The opinion of the court was delivered by: Robert M. Dow, Jr. United States District Judge
MEMORANDUM OPINION AND ORDER
This matter is before the Court on Defendants' motion to dismiss  Count I of Plaintiffs' first amended complaint. For the following reasons, the Court grants the motion and dismisses Count I of Plaintiffs' complaint. However, Plaintiffs are given 21 days from the date of this order to file an amended complaint if they believe that they can cure the pleading deficiencies identified below.
I. Factual Background*fn1
Plaintiffs, on behalf of a putative class of similarly situated individuals, brought this action against Defendants Bankers Life and Casualty Company and Bankers Life Insurance Company of Illinois, claiming, inter alia, that Defendants violated the Racketeering Influenced and Corrupt Organizations Act ("RICO"), 18 U.S.C. § 1962(c), (d), when Defendants fraudulently sold Plaintiffs a deferred annuity. Plaintiffs allege that Defendants, operating in part through their agents and affiliate organizations, marketed deferred annuities to senior citizens "despite the fact that such seniors are unlikely to receive any benefit from the annuity because of: the long-term nature of deferred annuity products and maturity dates * * * ; high surrender charges and penalties for early withdrawal and/or illusory bonus features[;] and rates and other product features which do not benefit annuity purchasers" (1st Am. Cmplt. ¶ 2). Plaintiffs aver that Defendants defrauded seniors by failing to disclose such material facts and risks associated with deferred annuities in their marketing materials and solicitations.
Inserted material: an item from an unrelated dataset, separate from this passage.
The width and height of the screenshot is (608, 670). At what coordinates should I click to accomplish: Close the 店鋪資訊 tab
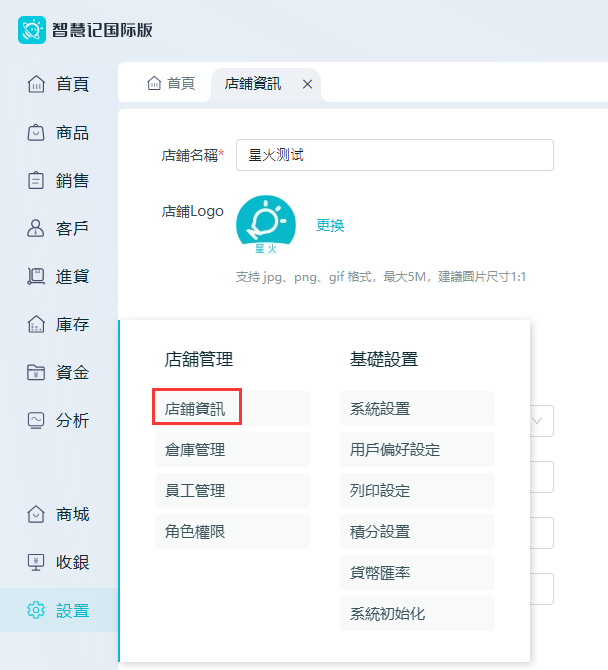click(307, 84)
According to the complaint, Defendants implemented the allegedly fraudulent scheme through the two Defendant corporations, three affiliated corporations-KF Agency, Inc., Bankers Retirement Solutions, and UVEST Financial Services Group, Inc.-and independently contracted agents. Together, these entities allegedly constituted an "enterprise" as defined in RICO. 18 U.S.C. § 1961(4). Plaintiffs allege that Defendants conducted or participated in the conduct of the enterprise's affairs by exerting control over the independently contracted agents in various ways, including: failing to train them on the terms of deferred annuities and suitability guidelines for marketing deferred annuities; providing brochures and other marketing documentation to agents to use to "scare" potential customers about their financial security and to promote the benefits of deferred annuities; requiring agents to agree to adhere to certain sales protocols and procedures, including using the aforementioned marketing materials; requiring agents to submit any outside marketing materials to Defendants for review and approval prior to use; and requiring agents to follow scripts when soliciting potential consumers.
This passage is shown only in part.